== Segment start ==
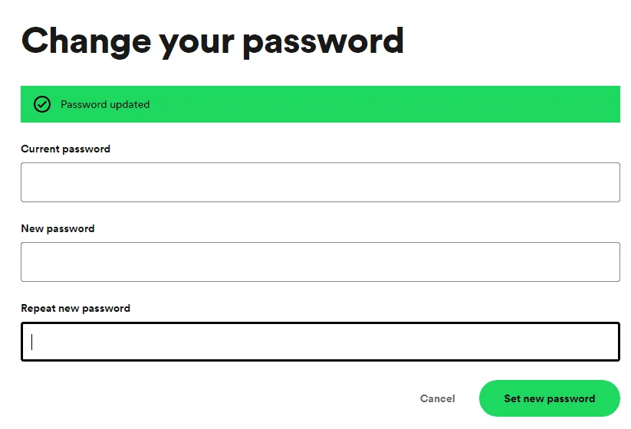Click the word 'password' in the page title
The width and height of the screenshot is (631, 429).
323,44
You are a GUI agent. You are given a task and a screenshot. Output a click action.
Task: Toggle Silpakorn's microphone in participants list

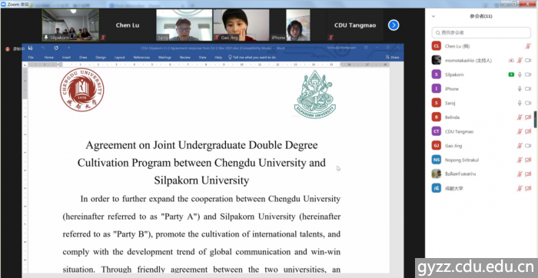pos(520,74)
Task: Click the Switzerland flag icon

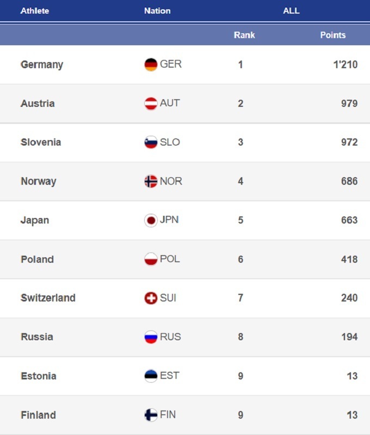Action: click(x=151, y=298)
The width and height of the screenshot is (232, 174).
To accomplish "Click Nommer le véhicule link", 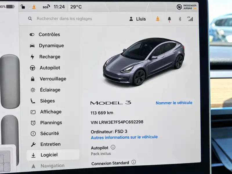I will pyautogui.click(x=174, y=103).
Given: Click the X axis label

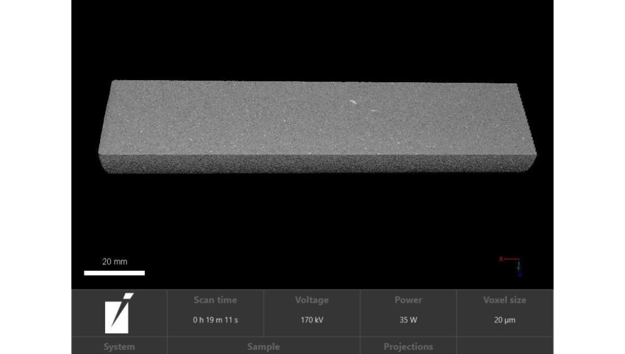Looking at the screenshot, I should tap(501, 258).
== Segment end ==
• ACTION ITEM
Exactly the lines above, from the one containing "Task: Toggle Silpakorn's" down to the one containing "The width and height of the screenshot is (232, 174).", are to be repeated, including both ends. Pictures are not part of the copy.

• RESULT
Task: Toggle Silpakorn's microphone in participants list

pos(520,74)
Task: Click the Switzerland flag icon

Action: click(x=151, y=298)
The width and height of the screenshot is (232, 174).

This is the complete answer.